**The task:**
Return the data below exactly, but only from the line containing "Widerrufsbelehrung (523, 2501)" through the line containing "Política de privacidad (253, 2551)", with both of those lines included.

**Collection entries:**
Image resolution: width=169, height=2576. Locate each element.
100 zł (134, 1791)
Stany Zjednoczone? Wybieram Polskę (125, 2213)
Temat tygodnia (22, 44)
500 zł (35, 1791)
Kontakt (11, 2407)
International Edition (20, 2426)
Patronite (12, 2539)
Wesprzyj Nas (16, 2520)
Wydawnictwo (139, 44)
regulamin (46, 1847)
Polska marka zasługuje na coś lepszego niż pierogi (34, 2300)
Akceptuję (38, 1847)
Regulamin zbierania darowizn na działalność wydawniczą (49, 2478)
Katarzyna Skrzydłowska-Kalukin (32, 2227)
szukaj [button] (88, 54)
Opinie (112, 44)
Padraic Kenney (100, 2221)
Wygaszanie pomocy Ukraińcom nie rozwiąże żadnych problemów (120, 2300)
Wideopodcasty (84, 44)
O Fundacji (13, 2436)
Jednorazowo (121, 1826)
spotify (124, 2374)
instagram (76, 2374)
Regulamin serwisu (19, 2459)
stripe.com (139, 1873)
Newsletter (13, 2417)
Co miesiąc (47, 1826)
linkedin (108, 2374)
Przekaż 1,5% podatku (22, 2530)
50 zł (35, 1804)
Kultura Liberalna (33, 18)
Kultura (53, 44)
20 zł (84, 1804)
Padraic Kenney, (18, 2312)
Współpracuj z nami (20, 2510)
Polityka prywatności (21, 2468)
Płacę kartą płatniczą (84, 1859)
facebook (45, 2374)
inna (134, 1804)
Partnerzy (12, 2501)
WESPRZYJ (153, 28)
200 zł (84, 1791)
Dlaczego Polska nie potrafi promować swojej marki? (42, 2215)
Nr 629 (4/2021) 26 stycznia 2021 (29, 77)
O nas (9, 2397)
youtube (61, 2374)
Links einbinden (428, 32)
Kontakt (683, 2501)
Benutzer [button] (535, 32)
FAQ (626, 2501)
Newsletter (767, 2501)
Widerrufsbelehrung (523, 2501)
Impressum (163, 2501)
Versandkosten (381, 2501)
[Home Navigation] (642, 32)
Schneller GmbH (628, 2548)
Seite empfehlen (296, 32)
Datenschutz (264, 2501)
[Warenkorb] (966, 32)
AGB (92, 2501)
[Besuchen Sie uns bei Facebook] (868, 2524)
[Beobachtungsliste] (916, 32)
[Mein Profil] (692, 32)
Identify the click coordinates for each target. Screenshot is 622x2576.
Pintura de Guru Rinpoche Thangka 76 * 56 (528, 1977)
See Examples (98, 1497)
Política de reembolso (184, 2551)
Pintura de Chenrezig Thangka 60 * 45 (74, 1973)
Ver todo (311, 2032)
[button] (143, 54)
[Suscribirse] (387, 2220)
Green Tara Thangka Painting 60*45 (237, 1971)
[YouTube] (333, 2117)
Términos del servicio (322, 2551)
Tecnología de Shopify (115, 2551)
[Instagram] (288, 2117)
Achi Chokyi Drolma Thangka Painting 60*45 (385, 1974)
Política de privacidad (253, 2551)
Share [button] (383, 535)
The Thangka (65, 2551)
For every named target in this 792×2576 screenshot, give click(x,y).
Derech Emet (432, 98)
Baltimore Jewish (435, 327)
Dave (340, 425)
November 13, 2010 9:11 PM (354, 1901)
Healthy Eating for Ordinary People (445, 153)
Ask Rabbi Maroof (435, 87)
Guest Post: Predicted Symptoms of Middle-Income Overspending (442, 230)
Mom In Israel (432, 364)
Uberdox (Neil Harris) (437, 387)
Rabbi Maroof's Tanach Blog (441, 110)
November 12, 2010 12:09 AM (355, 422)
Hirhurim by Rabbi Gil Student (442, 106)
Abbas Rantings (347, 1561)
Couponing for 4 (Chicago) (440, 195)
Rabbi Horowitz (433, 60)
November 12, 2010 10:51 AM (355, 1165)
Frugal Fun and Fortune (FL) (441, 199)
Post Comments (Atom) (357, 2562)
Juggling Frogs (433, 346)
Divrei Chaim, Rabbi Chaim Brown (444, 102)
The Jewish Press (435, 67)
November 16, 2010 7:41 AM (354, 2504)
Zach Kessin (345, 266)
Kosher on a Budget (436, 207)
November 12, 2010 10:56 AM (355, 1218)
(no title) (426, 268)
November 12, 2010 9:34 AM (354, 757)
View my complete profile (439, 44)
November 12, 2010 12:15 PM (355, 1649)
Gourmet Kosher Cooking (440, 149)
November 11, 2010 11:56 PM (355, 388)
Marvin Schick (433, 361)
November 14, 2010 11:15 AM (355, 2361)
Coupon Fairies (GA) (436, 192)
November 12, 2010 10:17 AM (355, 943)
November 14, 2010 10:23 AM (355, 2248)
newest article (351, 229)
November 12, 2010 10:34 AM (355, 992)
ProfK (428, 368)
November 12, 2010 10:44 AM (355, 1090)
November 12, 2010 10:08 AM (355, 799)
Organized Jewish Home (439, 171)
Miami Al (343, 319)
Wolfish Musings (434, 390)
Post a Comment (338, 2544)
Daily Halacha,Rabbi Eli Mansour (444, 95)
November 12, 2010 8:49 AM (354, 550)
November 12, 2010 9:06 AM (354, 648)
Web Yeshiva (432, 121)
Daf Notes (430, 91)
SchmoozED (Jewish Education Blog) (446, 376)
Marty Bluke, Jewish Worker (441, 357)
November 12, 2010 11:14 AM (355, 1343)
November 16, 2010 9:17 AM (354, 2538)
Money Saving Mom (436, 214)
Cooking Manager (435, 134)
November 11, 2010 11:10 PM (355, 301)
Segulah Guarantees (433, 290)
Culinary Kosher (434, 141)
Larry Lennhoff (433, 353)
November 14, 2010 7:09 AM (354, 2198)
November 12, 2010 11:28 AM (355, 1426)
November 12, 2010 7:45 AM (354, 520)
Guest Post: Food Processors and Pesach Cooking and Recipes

**Response box:**
Widerrufsbelehrung (523, 2501)
Impressum (163, 2501)
Versandkosten (381, 2501)
[Home Navigation] (642, 32)
Schneller GmbH (628, 2548)
Seite empfehlen (296, 32)
Datenschutz (264, 2501)
[Warenkorb] (966, 32)
AGB (92, 2501)
[Besuchen Sie uns bei Facebook] (868, 2524)
[Beobachtungsliste] (916, 32)
[Mein Profil] (692, 32)
Identify the click coordinates for each target. Screenshot is 622x2576.
Pintura de Guru Rinpoche Thangka 76 * 56 (528, 1977)
See Examples (98, 1497)
Política de reembolso (184, 2551)
Pintura de Chenrezig Thangka 60 * 45 (74, 1973)
Ver todo (311, 2032)
[button] (143, 54)
[Suscribirse] (387, 2220)
Green Tara Thangka Painting 60*45 (237, 1971)
[YouTube] (333, 2117)
Términos del servicio (322, 2551)
Tecnología de Shopify (115, 2551)
[Instagram] (288, 2117)
Achi Chokyi Drolma Thangka Painting 60*45 (385, 1974)
Política de privacidad (253, 2551)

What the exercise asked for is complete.